The present suit is a bill in equity brought for an injunction and relief, on account of an asserted claim by the defendants of a right to take, remove, and sell, certain stones and other materials dug out of a canal, which the plaintiff has constructed through the land of the defendants, under an agreement for that purpose. The plaintiff alleges, that these stones and materials are his own property, and that a sale has been made of a part of them by the defendants; and as to the residue, which are still on the land of the defendants, and on which they were rightfully placed, they have obstructed the plaintiff in the removal and use of them, &c. The title of the plaintiff is set forth in various ways in the bill. In the first place, it is derived, as an incident to a written grant; in the next place, from a parol grant, or contract; and in the last place, from the acquiescence of the defendants, which, under the circumstances of the case, has operated as a constructive fraud upon him by inducing him to make the canal, and incur heavy expenses, on the faith of a full right to such stone and materials. I lay out of the case all consideration of the two last heads of title, because they are expressly denied in the answers, and there is no sufficient proof to support them against such denials. The whole question, therefore, resolves itself into the first head; and to the consideration of that the attention of the court will be exclusively addressed.

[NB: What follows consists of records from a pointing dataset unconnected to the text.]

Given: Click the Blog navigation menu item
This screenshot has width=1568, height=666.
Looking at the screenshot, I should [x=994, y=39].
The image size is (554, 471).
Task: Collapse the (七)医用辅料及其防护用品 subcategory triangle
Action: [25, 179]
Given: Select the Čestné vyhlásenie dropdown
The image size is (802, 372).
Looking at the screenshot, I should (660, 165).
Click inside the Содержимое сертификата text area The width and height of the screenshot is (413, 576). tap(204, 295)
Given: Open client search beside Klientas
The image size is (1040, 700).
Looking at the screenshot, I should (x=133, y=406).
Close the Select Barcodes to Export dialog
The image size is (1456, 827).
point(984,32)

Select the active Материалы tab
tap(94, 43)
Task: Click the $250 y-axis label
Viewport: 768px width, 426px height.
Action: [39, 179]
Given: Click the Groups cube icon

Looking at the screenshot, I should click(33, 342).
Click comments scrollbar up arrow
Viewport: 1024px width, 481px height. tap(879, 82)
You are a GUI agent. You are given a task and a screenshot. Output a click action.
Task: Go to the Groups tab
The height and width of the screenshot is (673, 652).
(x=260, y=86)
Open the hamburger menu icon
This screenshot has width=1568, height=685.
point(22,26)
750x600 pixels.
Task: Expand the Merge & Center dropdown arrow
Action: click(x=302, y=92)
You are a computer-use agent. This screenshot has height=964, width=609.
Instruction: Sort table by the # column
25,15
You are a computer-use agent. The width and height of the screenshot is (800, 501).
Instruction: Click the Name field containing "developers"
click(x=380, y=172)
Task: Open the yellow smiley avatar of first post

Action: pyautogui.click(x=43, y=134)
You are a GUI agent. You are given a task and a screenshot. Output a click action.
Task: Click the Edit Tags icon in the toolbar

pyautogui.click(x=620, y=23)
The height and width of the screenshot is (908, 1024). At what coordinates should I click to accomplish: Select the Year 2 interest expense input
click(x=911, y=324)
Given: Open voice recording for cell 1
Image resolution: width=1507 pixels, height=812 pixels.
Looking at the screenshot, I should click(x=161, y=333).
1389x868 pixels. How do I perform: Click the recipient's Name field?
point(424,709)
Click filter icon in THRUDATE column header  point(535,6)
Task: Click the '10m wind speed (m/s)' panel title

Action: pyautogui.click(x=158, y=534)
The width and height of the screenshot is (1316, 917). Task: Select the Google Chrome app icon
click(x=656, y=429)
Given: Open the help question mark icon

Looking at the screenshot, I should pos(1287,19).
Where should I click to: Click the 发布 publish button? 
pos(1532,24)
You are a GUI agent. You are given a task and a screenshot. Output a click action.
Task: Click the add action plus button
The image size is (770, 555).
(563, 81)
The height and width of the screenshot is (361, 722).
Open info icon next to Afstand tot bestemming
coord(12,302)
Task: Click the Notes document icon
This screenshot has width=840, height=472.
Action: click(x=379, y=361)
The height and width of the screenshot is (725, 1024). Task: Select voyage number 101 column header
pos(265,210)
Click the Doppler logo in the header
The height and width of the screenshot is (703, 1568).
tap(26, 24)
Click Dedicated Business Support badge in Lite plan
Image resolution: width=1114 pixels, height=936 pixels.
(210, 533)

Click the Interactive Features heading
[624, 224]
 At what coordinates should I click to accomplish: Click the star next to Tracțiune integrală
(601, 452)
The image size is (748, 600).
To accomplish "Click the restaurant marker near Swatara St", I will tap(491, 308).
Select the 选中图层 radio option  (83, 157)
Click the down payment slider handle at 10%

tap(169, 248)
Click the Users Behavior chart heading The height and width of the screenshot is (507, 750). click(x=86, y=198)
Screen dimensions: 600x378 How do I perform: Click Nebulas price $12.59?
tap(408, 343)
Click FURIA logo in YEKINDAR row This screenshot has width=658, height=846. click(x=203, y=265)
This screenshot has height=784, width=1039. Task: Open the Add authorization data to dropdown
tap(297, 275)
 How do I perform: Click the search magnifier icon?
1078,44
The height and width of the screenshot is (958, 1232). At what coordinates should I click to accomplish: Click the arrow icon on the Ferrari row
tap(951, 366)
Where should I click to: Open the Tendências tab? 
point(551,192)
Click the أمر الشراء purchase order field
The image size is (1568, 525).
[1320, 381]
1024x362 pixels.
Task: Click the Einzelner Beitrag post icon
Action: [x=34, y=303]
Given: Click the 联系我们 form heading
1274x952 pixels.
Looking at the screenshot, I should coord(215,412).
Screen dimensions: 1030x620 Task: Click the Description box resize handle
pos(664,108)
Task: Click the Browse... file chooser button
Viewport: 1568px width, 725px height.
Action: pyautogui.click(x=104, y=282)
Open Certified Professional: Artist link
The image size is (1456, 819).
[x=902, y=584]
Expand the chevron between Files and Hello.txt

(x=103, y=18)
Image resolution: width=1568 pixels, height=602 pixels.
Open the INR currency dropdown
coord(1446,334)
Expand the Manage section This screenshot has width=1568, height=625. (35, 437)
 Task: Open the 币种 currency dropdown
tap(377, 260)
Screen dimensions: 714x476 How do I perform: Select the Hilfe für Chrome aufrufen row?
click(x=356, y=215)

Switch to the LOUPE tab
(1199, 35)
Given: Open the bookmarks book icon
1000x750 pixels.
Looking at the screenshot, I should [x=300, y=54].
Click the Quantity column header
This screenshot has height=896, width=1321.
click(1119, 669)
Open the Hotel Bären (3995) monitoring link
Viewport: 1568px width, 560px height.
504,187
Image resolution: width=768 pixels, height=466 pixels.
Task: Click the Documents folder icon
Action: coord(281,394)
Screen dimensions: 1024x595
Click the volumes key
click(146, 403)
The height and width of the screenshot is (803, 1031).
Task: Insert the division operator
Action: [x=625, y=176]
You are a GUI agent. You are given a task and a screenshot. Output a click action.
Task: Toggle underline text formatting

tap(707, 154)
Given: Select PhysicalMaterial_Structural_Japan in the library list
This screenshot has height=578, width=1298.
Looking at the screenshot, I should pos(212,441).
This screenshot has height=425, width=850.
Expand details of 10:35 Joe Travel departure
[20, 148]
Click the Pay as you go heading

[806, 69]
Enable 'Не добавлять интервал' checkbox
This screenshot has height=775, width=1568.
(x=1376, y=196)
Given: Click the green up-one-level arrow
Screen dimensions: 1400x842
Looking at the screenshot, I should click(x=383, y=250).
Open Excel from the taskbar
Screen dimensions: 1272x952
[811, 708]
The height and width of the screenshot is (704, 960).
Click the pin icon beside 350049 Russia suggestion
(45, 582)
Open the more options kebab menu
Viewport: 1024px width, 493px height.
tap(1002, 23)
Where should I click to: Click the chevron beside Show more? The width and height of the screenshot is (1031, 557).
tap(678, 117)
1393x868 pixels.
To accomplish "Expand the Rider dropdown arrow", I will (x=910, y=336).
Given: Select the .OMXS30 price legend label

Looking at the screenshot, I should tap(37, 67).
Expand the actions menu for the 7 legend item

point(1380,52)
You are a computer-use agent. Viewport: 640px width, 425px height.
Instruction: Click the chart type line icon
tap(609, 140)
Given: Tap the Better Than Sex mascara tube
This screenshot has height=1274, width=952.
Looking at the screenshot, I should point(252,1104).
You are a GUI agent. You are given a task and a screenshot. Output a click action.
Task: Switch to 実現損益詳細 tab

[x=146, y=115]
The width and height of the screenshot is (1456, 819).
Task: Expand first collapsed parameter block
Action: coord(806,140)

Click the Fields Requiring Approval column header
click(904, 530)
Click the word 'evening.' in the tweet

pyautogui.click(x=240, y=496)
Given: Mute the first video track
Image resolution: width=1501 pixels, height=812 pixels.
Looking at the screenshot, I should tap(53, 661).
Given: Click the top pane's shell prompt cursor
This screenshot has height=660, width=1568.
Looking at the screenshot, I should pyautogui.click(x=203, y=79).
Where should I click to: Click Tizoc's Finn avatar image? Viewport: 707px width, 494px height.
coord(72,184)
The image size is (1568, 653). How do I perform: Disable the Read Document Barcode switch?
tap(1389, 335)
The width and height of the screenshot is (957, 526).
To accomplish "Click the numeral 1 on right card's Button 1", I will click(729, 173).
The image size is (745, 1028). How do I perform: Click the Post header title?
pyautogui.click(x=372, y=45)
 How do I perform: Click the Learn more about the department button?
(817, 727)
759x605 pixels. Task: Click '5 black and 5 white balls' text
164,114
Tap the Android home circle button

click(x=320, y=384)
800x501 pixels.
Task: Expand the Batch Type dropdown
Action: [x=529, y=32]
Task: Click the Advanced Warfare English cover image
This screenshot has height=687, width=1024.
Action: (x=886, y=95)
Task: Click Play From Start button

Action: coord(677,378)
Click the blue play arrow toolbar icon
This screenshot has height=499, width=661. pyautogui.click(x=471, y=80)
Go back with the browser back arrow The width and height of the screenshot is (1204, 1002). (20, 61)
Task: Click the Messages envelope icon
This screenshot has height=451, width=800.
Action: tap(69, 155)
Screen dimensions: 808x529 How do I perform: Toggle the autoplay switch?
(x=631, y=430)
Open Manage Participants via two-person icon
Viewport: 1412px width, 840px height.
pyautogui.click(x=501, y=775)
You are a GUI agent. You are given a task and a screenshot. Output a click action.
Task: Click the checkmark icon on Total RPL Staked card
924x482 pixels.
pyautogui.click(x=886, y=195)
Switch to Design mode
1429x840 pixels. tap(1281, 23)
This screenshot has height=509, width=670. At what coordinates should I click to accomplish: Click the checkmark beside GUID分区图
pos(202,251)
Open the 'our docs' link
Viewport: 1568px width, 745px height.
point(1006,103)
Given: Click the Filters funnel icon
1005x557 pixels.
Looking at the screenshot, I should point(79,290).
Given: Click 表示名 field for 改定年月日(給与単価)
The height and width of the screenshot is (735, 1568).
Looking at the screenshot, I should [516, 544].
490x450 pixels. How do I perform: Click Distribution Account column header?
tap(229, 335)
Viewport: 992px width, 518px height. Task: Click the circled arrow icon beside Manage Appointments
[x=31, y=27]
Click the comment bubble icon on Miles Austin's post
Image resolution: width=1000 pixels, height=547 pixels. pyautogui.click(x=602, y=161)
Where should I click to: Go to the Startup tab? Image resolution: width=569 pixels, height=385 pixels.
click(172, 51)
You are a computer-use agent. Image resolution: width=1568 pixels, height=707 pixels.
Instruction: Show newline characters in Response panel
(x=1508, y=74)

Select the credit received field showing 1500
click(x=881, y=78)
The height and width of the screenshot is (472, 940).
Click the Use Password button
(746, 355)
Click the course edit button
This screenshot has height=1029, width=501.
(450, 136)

On the 12th of May 1814, James Arnold, (one of the defendants,) by his deed of that date, conveyed to Daniel Lyman and Samuel G. Arnold (under one of whom the plaintiff claims title) a certain tract or parcel of land in Cumberland, in Rhode Island, the boundaries whereof are mentioned in the deed, together with one half of the water in Pawtucket river at AVoonsocket Falls, at the dam there erected on said river, with liberty to dig a canal through the grantor’s land, and across the road from the canal, in which the grantor then took out the water from his pond into the trench on the easterly side of the road, to the northward of the grantor’s old machine shop, doing no injury to the grantor’s buildings, and from thence to the land by the said deed conveyed, but no deeper than the canal already dug by the grantor, with liberty, at the expense of the grantees, to widen the grantor’s canal', as far as might be necessary for the full improvement of the privilege by said deed conveyed, without injury to the grantor, and without deepening his canal; and the .said canal not to be deepened by either party without the consent of the other; the grantees sufficiently and substantially, at their own expense, to cover the canal to be dug by them from the grantor's canal to said trench, and forever thereafter to be at the one moiety or half part of the expense of repairing, supporting, and rebuilding the dam across the river: To have and to hold the same premises to the said Daniel Lyman, and Samuel G. Arnold, their heirs and assigns, with all the appurtenances, privileges, and commodities, to the same belonging, or in any wise appertaining.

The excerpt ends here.